Are Optimal Multiple Testing Corrections Optimal for You?

Want to experiment like Spotify? Sign up for a 30 day free trial.

In an A/B test, each statistical test comes with a risk of finding a significant result even if the treatment has no effect. If you ship whenever you find a metric with a significant improvement, more metrics simply means more chances to find a significant result, even if the treatment has no effect on any metric.

Most experimenting companies know they should correct for multiple testing to avoid inflating the false positive rate. The simplest solution is the Bonferroni correction, but Bonferroni has a reputation problem. Many statisticians or data scientists will call it too conservative, outdated, or naive, and point you toward Holm, Hommel, or Benjamini-Hochberg instead. In our recent paper, we argue that reputation is mostly undeserved.

The short version: Bonferroni gives you things the other methods don't, like consistent confidence intervals in all situations and the ability to incorporate the correction into the sample size calculation. And if you only correct for the metrics that can actually produce false positives in your shipping decision, the power cost of Bonferroni is smaller than you might expect.

The multiple testing problem

Without any multiple testing correction, the probability of at least one false positive metric result grows rapidly with the number of metrics. The figure below shows the exact relationship, computed via multivariate normal integrals, for both independent metrics and pairwise highly correlated ones (ρ = 0.9). Bonferroni bounds the false positive rate at the nominal level in both cases. Under high correlation the uncorrected rate rises more slowly, which is also why Bonferroni becomes slightly conservative there. Without any adjustment you are not running at 5%.

Family-wise error rate as a function of the number of metrics, with and without Bonferroni correction, for independent and highly correlated metrics.

The correction denominator is probably smaller than you think

Bonferroni's reputation for being too conservative almost always rests on the assumption that you are dividing the false positive rate, commonly referred to as α, by the total number of metrics in the experiment. The "correction family" is the set of metrics that are entered into the correction procedure, and it directly determines the denominator. In a previous post, we showed that guardrail metrics don't need correction: they are only used to veto a ship, not to decide whether to ship, so a false positive on a guardrail cannot cause you to ship something that doesn't work. Including them in the correction only inflates the denominator. That changes how we should think about Bonferroni.

In a typical A/B test, the majority of metrics are guardrails. At Spotify, the median experiment has 2 user-defined success metrics and 4 guardrail metrics. Apply Bonferroni across all six and you get α/6. Restrict the correction to success metrics only and you get α/2. That is a large difference. With a correctly specified family, the step-down advantage of methods like Holm and Hommel also shrinks: their power gains come from reordering p-values across the correction family, and with only two metrics, there is little reordering to do.

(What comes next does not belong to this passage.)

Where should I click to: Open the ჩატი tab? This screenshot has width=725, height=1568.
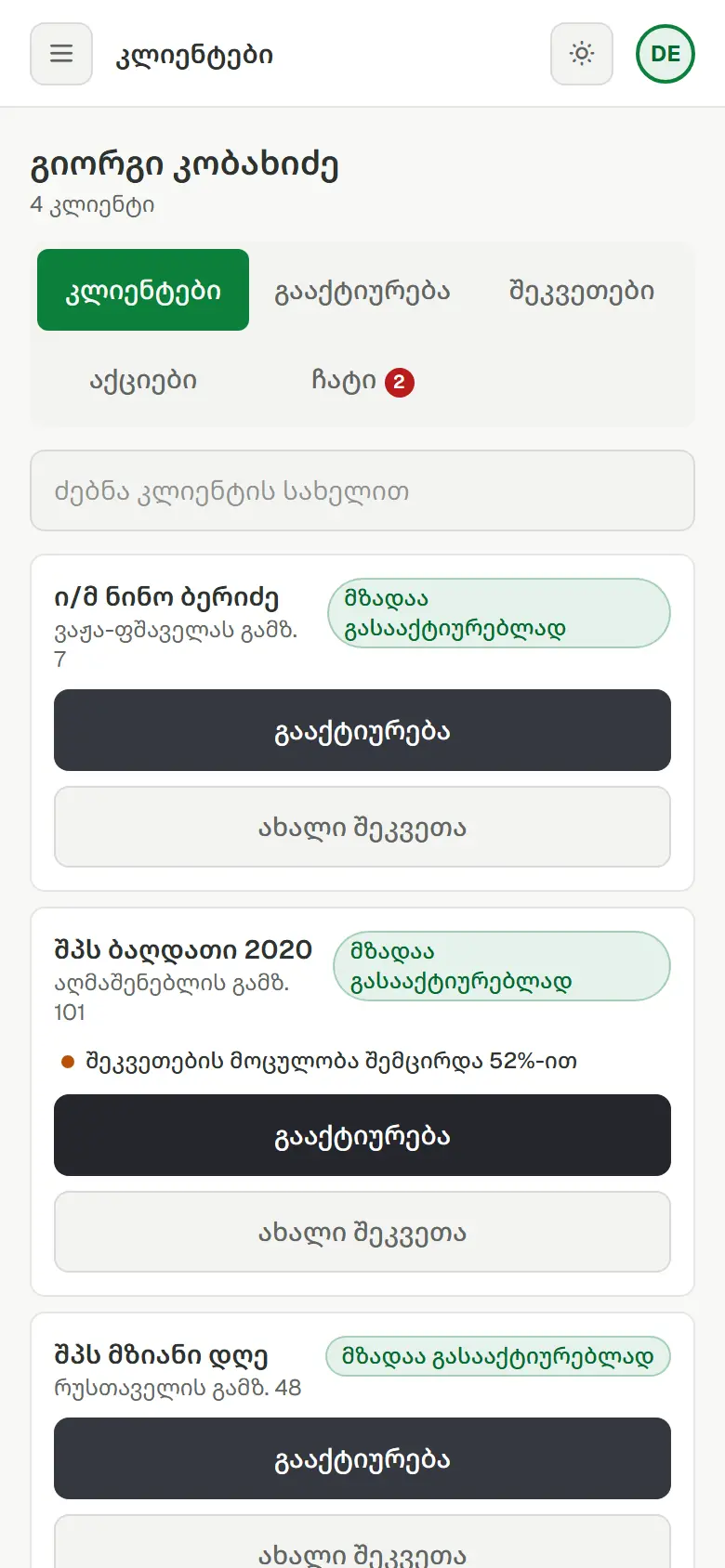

The power gap is smaller than you might expect

Correcting only success metrics, we applied all common correction methods to ~1,300 recent experiments from Spotify (1,840 treatment-control comparisons).

Method	Ship rate	vs. Bonferroni
None	32.3%	+9.2pp
BH	28.0%	+4.9pp
Hommel	27.7%	+4.6pp
Holm	27.7%	+4.5pp
Bonferroni	23.1%	ref.

Note: The shipping rates here differ from those reported in our post on Spotify's experiments with learning. Three things account for the difference: rollouts are included there and have a higher success rate; the set of experiments is not the same; and the decision rule differs. Here we ask only whether success metrics improved and guardrails are non-inferior. That post applied the full decision rule used in Spotify's experimentation platform Confidence. See the post for details.

Going uncorrected adds 9.2 percentage points to the ship rate, likely driven, at least in part, by false positives. Holm and Hommel, which both control the family-wise error rate (FWER: the probability of making at least one false positive shipping decision across all your experiments), ship about 4.5 percentage points more than Bonferroni. BH controls a different quantity: the false discovery rate (FDR), the expected fraction of shipped features that don't actually work. Under FWER, among experiments where the treatment has no effect, at most 5% will produce a false positive metric result. Under FDR, among the experiments that led to a decision to ship, at most 5% are expected to be false positive decisions. We include BH for comparison since it is widely used, but for product decisions FWER is typically the more appropriate target. When we ran the same analysis with guardrails incorrectly included, that gap collapsed to near zero: the step-down advantage of Holm and Hommel was entirely offset by the larger denominator.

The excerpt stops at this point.